=== Passage given ===

Currently, the PTEs batch requires folio access, with the maximum
quantity limited to the PFNs contained within the folio. However,
in certain case (such as mremap_folio_pte_batch and mincore_pte_range),
accessing the folio is unnecessary and expensive.

For scenarios that do not require folio access, this patch introduces
can_pte_batch_count(). With contiguous physical addresses and identical
PTE attribut bits, we can now process more page table entries at once,
in batch, not just limited to entries mapped within a single folio. On
the other hand, it avoid the folio access.

Signed-off-by: Zhang Qilong <zhangqilong3@huawei.com>
---
 mm/internal.h | 76 +++++++++++++++++++++++++++++++++++++++------------
 1 file changed, 58 insertions(+), 18 deletions(-)

diff --git a/mm/internal.h b/mm/internal.h
index 1561fc2ff5b8..92034ca9092d 100644
--- a/mm/internal.h
+++ b/mm/internal.h
@@ -233,61 +233,62 @@ static inline pte_t __pte_batch_clear_ignored(pte_t pte, fpb_t flags)
 		pte = pte_wrprotect(pte);
 	return pte_mkold(pte);
 }
 
 /**
- * folio_pte_batch_flags - detect a PTE batch for a large folio
- * @folio: The large folio to detect a PTE batch for.

=== Information shown ===

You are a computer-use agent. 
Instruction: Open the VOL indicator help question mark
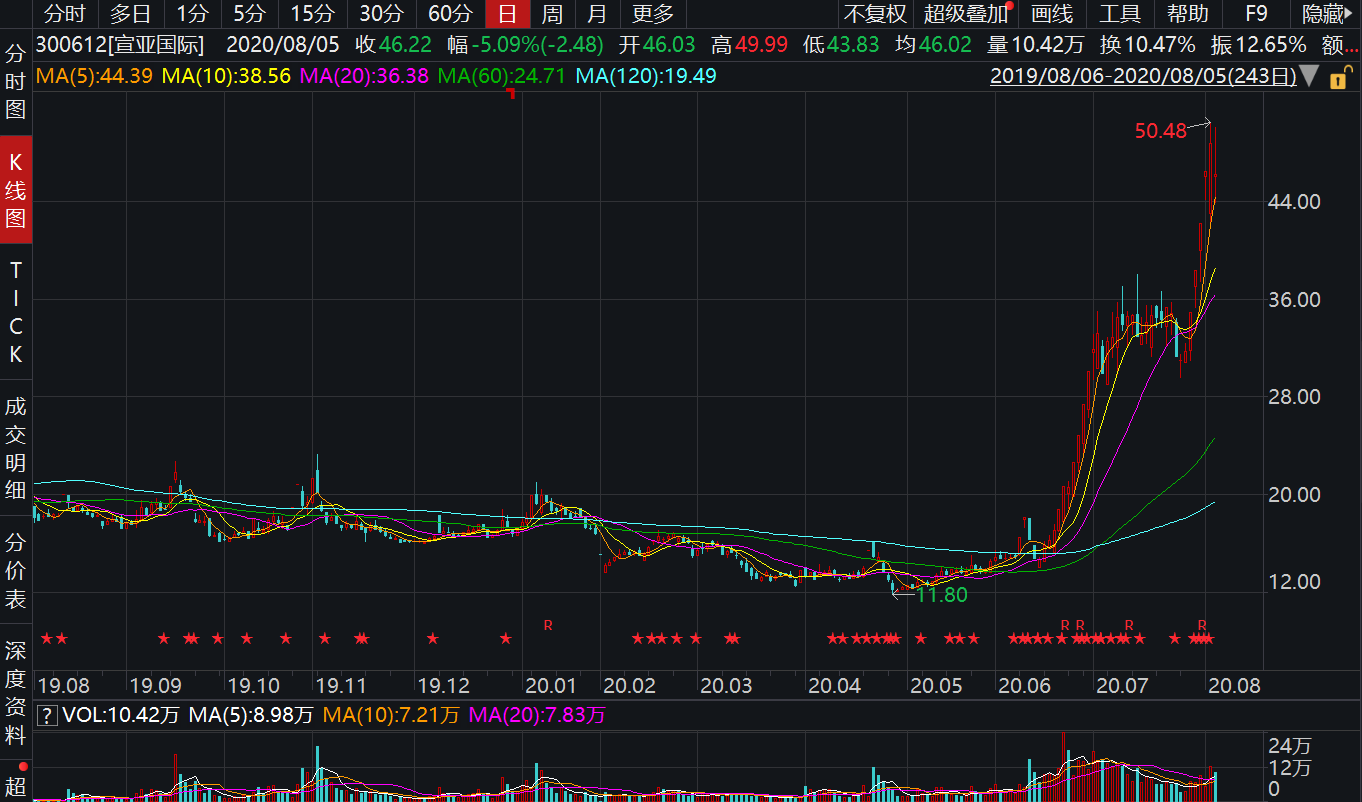point(46,715)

===

#### What to produce:
Please name the function that the patch description introduces for scenarios that do not need folio access.

#### Answer to this task:
can_pte_batch_count()